Geçmiş dönemlerden farklı olarak ilk kez insanlık küresel düzeyde aynı yıkıcı sorunlarla baş etmeye çalışıyor. Sel felâketiyle boğuşan Karadeniz’deki emekçi ile Almanya’daki sanayi işçisi ya da orman yangınlarına ve sermayenin talanına karşı mücadele eden Muğla’daki köylü kadın ile Brezilya’daki yoksul emekçi, küresel iklim değişikliğinin tahripkâr sonuçlarını aynı anda yaşıyor. İnsanlık, salgından küresel iklim değişikliğine ve oradan küresel göç sorununa kadar birçok evrensel sorunun yol açtığı krizlerle boğuşmaktadır. Fakat bu krizleri yaratan kapitalizmdir. Ekolojik kriz yarattığı yıkıcı sonuçlarla tüm insanlığı vurmaya başlamıştır ve çok açık ki bu soruna karşı mücadele etmek kapitalizme karşı mücadele etmekten geçiyor. Kapitalizm yıkılmadan çevre sorununun çözülemeyeceği ve çevre sorunu etrafında gelişen mücadelenin kapitalizme karşı mücadelenin bir parçası haline gelmesi gerektiği hiçbir dönem bugünkü kadar berrak olmamıştır. Kapitalizmin yol açtığı çevre sorunu, gerek dünyada gerekse Türkiye’de sınıf mücadelesinin güncel konusu haline gelmiştir. Bunu Türkiye’nin dört bir tarafında emekçilerin ormanlarına sahip çıkma mücadelesinde de görebiliriz. Bu durum, ekolojik krize karşı mücadelenin ancak gerçek muhataplarıyla buluştuğunda sağlam temellere kavuşacağını da gözler önüne seriyor.
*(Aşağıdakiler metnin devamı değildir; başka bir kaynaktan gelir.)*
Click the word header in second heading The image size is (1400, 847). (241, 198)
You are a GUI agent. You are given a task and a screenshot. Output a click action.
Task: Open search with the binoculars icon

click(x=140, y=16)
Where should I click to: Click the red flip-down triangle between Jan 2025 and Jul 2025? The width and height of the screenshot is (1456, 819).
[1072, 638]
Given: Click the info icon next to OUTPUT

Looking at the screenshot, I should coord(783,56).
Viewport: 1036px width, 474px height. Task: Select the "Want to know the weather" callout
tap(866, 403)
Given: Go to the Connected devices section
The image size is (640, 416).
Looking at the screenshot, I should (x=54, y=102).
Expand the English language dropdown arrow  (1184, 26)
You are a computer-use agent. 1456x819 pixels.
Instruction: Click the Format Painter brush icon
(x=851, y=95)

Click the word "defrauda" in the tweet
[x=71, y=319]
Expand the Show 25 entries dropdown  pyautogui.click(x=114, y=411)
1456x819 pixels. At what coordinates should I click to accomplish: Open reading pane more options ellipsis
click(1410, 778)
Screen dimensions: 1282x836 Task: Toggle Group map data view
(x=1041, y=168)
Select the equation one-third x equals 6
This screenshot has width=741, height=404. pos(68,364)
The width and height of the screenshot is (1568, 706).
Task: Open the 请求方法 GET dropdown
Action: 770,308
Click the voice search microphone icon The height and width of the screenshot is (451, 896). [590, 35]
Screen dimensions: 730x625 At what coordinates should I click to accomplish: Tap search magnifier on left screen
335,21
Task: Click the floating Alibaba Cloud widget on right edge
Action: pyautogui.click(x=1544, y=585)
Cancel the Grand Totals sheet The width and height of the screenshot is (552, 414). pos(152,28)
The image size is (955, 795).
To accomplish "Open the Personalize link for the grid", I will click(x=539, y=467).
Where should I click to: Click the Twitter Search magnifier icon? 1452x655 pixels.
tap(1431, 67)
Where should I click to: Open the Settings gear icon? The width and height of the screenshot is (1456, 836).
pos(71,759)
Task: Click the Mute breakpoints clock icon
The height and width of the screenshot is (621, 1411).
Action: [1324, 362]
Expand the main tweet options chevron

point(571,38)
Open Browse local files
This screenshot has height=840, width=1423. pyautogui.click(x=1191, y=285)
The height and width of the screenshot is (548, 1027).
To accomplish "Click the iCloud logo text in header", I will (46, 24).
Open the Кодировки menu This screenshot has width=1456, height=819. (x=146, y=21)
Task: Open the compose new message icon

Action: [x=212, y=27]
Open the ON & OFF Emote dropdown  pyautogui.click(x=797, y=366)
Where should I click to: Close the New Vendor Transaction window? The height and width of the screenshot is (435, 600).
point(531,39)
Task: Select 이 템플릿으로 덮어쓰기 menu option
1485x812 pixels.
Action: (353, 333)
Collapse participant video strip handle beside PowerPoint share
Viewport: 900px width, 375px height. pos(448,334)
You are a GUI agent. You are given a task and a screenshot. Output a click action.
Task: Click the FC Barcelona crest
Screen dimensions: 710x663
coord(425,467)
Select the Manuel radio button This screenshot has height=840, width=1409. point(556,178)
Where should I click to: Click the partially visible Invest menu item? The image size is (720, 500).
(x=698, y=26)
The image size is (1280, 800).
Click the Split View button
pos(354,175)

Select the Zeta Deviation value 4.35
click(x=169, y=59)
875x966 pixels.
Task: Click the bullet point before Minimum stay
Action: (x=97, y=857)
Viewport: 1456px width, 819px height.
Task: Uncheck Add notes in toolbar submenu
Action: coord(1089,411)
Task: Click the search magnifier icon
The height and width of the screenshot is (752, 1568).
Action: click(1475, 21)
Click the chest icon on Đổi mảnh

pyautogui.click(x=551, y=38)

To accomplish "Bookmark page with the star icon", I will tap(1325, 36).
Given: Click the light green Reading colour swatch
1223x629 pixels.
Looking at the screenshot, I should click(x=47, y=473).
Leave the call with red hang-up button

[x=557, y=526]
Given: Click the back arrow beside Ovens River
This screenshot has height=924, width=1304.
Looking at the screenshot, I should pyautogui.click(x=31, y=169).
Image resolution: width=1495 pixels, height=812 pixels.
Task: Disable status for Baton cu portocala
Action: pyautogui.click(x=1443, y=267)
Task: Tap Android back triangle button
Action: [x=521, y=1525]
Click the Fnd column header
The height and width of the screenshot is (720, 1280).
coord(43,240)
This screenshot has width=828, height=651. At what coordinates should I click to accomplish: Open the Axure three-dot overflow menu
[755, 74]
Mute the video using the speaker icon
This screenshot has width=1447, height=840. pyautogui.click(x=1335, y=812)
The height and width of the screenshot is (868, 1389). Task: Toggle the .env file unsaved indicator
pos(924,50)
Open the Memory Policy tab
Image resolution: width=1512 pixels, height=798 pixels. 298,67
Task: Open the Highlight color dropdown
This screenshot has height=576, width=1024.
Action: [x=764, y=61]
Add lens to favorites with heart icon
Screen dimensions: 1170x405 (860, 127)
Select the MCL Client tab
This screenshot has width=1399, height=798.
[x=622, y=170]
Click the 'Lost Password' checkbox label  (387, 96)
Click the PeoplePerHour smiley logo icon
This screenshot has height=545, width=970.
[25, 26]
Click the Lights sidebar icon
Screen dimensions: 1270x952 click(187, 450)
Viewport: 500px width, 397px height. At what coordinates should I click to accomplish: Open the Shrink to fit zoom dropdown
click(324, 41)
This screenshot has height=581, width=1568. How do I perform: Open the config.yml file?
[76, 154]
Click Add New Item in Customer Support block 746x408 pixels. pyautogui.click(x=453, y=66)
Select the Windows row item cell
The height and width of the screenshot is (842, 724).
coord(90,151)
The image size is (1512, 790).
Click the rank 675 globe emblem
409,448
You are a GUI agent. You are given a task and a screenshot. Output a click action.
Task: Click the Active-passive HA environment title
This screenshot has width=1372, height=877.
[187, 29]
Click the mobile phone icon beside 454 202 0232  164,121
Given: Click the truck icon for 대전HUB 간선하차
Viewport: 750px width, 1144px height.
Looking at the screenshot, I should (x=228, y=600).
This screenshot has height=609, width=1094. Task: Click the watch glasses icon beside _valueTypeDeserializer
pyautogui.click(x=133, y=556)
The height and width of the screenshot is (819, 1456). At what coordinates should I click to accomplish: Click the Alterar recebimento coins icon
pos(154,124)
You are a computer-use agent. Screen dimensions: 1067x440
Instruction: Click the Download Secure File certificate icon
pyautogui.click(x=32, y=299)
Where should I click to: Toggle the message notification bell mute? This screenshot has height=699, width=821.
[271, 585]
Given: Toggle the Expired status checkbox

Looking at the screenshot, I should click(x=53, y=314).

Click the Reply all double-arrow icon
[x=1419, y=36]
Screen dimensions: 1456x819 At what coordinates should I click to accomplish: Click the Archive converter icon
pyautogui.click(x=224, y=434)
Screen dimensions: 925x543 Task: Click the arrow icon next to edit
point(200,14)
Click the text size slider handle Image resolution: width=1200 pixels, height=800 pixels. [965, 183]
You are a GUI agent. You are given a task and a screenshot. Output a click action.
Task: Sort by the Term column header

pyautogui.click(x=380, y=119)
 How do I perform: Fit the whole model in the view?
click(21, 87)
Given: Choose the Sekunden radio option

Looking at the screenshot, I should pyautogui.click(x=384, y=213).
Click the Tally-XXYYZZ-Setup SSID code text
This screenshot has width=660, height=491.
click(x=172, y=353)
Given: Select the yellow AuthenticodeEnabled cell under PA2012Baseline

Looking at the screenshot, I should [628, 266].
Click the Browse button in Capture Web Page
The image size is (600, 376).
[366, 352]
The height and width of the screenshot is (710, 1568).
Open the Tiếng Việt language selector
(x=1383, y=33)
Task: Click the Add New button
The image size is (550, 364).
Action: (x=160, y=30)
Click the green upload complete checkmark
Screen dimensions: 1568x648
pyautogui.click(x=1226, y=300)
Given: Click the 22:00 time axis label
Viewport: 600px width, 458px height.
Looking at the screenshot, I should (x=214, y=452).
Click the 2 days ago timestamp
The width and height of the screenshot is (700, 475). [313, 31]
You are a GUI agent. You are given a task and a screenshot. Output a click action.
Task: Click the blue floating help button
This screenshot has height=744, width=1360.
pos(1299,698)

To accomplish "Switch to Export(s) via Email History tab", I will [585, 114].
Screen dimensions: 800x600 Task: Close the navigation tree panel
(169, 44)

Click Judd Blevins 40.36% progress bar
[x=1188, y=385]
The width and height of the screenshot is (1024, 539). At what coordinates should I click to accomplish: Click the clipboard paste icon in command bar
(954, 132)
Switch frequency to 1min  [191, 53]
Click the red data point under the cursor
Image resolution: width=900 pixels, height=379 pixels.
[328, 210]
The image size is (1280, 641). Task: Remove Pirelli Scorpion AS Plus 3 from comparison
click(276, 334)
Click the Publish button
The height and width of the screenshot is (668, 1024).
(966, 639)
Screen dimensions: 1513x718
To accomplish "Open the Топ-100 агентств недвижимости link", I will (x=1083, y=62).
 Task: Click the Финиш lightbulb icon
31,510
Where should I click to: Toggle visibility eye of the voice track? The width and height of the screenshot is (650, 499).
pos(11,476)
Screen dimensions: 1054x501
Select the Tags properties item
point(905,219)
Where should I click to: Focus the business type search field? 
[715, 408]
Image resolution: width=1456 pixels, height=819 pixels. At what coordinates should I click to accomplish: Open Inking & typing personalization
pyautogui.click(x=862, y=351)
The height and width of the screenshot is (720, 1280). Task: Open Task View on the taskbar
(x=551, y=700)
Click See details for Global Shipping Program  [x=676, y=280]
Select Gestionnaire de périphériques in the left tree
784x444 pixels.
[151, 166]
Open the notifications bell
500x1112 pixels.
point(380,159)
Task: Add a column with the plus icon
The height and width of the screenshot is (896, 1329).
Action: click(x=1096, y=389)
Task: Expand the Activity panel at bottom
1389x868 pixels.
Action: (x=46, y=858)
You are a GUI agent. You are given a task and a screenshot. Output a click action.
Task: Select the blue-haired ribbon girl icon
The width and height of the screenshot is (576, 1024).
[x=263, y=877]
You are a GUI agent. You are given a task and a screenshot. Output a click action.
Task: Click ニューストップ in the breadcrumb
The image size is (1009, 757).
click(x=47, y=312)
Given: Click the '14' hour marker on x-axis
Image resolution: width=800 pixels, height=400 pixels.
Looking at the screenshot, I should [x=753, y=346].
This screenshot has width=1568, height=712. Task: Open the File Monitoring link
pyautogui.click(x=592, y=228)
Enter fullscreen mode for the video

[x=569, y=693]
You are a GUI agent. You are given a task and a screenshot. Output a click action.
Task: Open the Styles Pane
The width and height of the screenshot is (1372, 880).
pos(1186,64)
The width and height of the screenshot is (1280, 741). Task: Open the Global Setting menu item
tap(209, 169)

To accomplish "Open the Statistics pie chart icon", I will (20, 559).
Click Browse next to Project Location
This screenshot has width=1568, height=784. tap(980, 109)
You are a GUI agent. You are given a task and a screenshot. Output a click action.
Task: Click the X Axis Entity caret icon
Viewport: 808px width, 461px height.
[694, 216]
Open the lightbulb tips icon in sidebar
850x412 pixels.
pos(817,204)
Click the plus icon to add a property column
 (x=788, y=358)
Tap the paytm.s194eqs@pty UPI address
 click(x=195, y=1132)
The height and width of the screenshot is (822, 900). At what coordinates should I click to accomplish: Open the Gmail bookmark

Önümüzdeki yıllarda, tarihsel ömrünü doldurmuş kapitalizmin yarattığı devasa sorunların yıkıcı sonuçlarını insanlık daha ağır boyutlarda yaşayacak. Kuşku yok ki kapitalizme nefes aldırma çabaları ve bu doğrultuda atılacak adımlar sistemin bağrındaki patlayıcı çelişkilerin yol açtığı sorunların çözülmesini sağlayamaz. Tespit edip vurguladığımız gibi, son 20 yıldır dünya emekçilerin isyanlarıyla sarsılıyor. Ancak 2018’den beri isyan dalgası daha fazla kabarmaya başlamış; isyanların sayısı ve şiddeti artmış, süreklilik kazanmıştır. Dolayısıyla gelecek yıllar boyunca kapitalizmin yol açtığı sorunlar etrafında gelişecek yeni ve daha sert mücadele dalgalarının yükselmesi kaçınılmazdır.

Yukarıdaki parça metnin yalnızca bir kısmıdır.